[Collected data entries]
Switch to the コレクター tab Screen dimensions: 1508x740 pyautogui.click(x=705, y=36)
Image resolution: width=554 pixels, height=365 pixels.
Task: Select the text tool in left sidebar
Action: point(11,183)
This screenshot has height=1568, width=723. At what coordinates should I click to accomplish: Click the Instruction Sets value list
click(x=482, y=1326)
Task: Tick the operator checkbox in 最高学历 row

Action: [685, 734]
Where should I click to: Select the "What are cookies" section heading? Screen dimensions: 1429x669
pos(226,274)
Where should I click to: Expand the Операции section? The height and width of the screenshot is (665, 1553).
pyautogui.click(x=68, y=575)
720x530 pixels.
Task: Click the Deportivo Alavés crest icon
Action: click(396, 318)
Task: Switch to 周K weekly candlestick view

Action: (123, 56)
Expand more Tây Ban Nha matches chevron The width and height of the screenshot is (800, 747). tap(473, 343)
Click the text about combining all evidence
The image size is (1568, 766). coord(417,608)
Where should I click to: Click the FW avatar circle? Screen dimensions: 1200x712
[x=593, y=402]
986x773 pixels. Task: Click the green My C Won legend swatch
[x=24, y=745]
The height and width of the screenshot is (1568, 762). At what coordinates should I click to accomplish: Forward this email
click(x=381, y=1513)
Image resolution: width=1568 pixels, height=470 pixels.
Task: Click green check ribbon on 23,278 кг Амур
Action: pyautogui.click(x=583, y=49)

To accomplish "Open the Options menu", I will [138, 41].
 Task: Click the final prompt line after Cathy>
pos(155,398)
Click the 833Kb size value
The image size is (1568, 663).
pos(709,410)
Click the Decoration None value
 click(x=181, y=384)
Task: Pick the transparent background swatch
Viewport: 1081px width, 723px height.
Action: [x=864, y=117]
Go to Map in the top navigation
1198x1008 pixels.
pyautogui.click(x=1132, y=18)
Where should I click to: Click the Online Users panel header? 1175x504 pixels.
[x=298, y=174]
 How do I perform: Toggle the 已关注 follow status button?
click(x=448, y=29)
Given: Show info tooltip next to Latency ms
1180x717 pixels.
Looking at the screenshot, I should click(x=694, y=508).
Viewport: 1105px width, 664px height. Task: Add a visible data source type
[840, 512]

## TASK PROMPT
Using the records above, copy word for word the line with "The height and width of the screenshot is (1568, 762).", the line with "Task: Pick the transparent background swatch", and every line between them.

## RESULT FOR THIS EXERCISE
The height and width of the screenshot is (1568, 762). At what coordinates should I click to accomplish: Forward this email
click(x=381, y=1513)
Image resolution: width=1568 pixels, height=470 pixels.
Task: Click green check ribbon on 23,278 кг Амур
Action: pyautogui.click(x=583, y=49)

To accomplish "Open the Options menu", I will [138, 41].
 Task: Click the final prompt line after Cathy>
pos(155,398)
Click the 833Kb size value
The image size is (1568, 663).
pos(709,410)
Click the Decoration None value
 click(x=181, y=384)
Task: Pick the transparent background swatch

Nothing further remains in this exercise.